Using the data below, output the first line and every line after it up to and including the line containing "[Add to Wishlist] (1324, 361)", exactly as written and with nothing added.

----- Entries shown -----

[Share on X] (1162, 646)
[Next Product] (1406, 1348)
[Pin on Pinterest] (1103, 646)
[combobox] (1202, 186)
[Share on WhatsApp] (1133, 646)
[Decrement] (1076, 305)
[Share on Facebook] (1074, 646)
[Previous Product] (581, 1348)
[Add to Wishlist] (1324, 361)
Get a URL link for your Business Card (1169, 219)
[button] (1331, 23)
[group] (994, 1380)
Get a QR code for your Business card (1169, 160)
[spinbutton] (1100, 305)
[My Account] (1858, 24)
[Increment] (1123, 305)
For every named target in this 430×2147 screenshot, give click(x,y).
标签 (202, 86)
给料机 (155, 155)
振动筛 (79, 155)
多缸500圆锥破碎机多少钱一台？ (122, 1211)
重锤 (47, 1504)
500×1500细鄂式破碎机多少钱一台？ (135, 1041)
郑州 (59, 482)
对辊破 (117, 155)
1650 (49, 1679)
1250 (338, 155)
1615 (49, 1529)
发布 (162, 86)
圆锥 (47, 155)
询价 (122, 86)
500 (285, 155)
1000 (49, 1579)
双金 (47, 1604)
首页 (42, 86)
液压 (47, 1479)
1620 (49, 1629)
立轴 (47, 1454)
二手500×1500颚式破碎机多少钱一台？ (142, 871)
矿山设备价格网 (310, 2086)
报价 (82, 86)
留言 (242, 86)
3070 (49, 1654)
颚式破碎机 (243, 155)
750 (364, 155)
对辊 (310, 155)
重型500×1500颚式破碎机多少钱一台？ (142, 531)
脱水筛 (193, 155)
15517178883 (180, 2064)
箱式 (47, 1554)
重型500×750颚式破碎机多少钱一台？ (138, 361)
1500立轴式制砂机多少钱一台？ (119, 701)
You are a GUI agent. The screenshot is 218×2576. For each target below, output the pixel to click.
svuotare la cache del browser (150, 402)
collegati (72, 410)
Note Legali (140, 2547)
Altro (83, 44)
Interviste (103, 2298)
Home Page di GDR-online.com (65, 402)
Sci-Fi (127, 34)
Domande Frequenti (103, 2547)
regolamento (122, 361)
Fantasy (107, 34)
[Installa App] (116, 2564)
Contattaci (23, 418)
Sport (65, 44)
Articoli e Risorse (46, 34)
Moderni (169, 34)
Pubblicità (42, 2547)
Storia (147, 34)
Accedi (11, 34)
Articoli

-----

(Solution to this problem):
[Share on X] (1162, 646)
[Next Product] (1406, 1348)
[Pin on Pinterest] (1103, 646)
[combobox] (1202, 186)
[Share on WhatsApp] (1133, 646)
[Decrement] (1076, 305)
[Share on Facebook] (1074, 646)
[Previous Product] (581, 1348)
[Add to Wishlist] (1324, 361)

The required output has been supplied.